4711,Maier,Harald,Hamburg
4712,Müller,Hugo,Frankfurt
4713,Huber,Toni,Munich
4714,Schulz,Hans,Stuttgart
4715,Schmitz,Erwin,Hanover
4716,Peters,Hanne,Dortmund
What we want now is for each record to contain three datasets (in reality, you are more likely to want a hundred or even a thousand datasets per block). It would also be nice if the data looked like in the following file.
Separator
4711,Maier,Harald,Hamburg
4712,Müller,Hugo,Frankfurt
4713,Huber,Toni,Munich
Separator
4714,Schulz,Hans,Stuttgart
4715,Schmitz,Erwin,Hanover
4716,Peters,Hanne,Dortmund
Of course, this is not how the data will arrive. Neither your partners nor your database will oblige by adding the separator line. But we offer the convenient preparser TokenStreamSplitter (there is an older variant, the TokenFileSplitter, but the newer preparser performs better).
For this example, we will add only two values to the configuration.
rows=3
header=Separator
This means the following: Insert a line with text Separator at the start of the data and then after every three rows. Next, we will insert a node at the top of the source structure to react to the Separator line and save the text in a field. The Separator line will simply be ignored during output. Once again, the defined path for the output node Node is to SQL_node.
And now we have what we want. Every three datasets end up in one record.

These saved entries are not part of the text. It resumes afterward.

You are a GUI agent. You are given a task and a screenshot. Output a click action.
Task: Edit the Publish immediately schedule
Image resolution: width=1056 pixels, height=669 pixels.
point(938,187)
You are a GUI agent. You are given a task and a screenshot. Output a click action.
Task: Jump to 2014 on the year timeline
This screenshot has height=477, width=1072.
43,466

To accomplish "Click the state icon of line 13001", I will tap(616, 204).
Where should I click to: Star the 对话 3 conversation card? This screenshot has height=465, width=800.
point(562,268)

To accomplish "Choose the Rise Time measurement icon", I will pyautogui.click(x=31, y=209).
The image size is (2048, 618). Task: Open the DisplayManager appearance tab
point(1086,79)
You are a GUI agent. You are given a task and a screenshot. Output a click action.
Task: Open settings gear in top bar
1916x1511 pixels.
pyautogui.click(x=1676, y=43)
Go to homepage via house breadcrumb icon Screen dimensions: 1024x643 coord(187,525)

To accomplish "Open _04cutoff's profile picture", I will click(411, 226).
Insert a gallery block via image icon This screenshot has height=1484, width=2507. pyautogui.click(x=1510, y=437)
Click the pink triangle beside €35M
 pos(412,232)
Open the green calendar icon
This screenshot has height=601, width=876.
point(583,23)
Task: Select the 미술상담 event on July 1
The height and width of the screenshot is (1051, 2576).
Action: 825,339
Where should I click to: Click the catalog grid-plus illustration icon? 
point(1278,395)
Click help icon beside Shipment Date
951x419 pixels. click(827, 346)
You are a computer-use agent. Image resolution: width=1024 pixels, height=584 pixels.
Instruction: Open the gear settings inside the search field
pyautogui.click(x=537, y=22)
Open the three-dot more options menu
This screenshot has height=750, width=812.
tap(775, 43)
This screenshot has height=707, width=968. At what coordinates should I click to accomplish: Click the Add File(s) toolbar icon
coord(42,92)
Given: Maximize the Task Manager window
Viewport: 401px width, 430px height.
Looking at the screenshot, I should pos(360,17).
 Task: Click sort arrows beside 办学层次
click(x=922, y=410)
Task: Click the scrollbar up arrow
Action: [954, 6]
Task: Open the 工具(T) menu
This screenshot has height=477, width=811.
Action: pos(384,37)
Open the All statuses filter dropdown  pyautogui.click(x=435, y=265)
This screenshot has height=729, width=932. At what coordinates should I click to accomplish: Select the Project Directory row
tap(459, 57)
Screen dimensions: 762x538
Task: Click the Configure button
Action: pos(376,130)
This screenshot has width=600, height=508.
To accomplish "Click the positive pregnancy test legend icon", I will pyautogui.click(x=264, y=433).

In a realistic scenario, you would have closer to a million datasets, which you could split into records of one thousand. Or, if you have plenty of memory available, even records of ten thousand. This will stop your memory from being used up, as well as keeping the swapping processes in check.
This principle also works with fixed length data, but only if every dataset is in a separate line. If each dataset is merely the same length (e.g. 512 characters) with no line breaks, then your only option is individual records.